* [What to produce] Please reproduce every one of the records below word for word, keeping each line unchanged.

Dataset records
★ ★ ★ ★ ★ ★ ★

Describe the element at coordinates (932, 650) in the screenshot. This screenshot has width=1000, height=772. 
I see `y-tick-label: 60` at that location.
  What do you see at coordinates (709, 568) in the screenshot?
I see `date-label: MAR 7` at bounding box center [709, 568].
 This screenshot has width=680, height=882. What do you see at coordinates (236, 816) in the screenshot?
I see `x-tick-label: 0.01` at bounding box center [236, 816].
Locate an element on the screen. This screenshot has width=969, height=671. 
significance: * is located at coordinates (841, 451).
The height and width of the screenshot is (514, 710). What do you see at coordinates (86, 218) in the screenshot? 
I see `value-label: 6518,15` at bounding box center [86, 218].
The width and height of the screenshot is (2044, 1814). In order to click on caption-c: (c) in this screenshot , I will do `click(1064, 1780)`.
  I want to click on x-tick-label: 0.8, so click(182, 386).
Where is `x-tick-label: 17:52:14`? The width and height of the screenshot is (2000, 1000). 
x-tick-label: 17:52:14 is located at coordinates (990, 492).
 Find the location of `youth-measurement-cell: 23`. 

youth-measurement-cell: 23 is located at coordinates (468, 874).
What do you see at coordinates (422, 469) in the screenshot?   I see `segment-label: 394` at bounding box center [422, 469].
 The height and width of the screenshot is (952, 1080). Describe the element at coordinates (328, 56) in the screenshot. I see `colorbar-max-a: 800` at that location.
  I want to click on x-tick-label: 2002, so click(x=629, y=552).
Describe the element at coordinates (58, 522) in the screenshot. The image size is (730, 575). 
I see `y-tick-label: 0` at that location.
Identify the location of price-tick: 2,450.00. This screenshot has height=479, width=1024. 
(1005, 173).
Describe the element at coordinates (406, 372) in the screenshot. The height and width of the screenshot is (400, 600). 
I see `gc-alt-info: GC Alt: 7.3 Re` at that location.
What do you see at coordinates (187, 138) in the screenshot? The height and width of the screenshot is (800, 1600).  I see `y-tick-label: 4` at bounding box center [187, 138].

★ ★ ★ ★ ★ ★ ★

* [Solution for this exercise]
Describe the element at coordinates (932, 650) in the screenshot. This screenshot has width=1000, height=772. 
I see `y-tick-label: 60` at that location.
  What do you see at coordinates (709, 568) in the screenshot?
I see `date-label: MAR 7` at bounding box center [709, 568].
 This screenshot has width=680, height=882. What do you see at coordinates (236, 816) in the screenshot?
I see `x-tick-label: 0.01` at bounding box center [236, 816].
Locate an element on the screen. This screenshot has width=969, height=671. 
significance: * is located at coordinates (841, 451).
The height and width of the screenshot is (514, 710). What do you see at coordinates (86, 218) in the screenshot? 
I see `value-label: 6518,15` at bounding box center [86, 218].
The width and height of the screenshot is (2044, 1814). In order to click on caption-c: (c) in this screenshot , I will do `click(1064, 1780)`.
  I want to click on x-tick-label: 0.8, so click(182, 386).
Where is `x-tick-label: 17:52:14`? The width and height of the screenshot is (2000, 1000). 
x-tick-label: 17:52:14 is located at coordinates (990, 492).
 Find the location of `youth-measurement-cell: 23`. 

youth-measurement-cell: 23 is located at coordinates (468, 874).
What do you see at coordinates (422, 469) in the screenshot?   I see `segment-label: 394` at bounding box center [422, 469].
 The height and width of the screenshot is (952, 1080). Describe the element at coordinates (328, 56) in the screenshot. I see `colorbar-max-a: 800` at that location.
  I want to click on x-tick-label: 2002, so click(x=629, y=552).
Describe the element at coordinates (58, 522) in the screenshot. The image size is (730, 575). 
I see `y-tick-label: 0` at that location.
Identify the location of price-tick: 2,450.00. This screenshot has height=479, width=1024. 
(1005, 173).
Describe the element at coordinates (406, 372) in the screenshot. The height and width of the screenshot is (400, 600). 
I see `gc-alt-info: GC Alt: 7.3 Re` at that location.
What do you see at coordinates (187, 138) in the screenshot? The height and width of the screenshot is (800, 1600).  I see `y-tick-label: 4` at bounding box center [187, 138].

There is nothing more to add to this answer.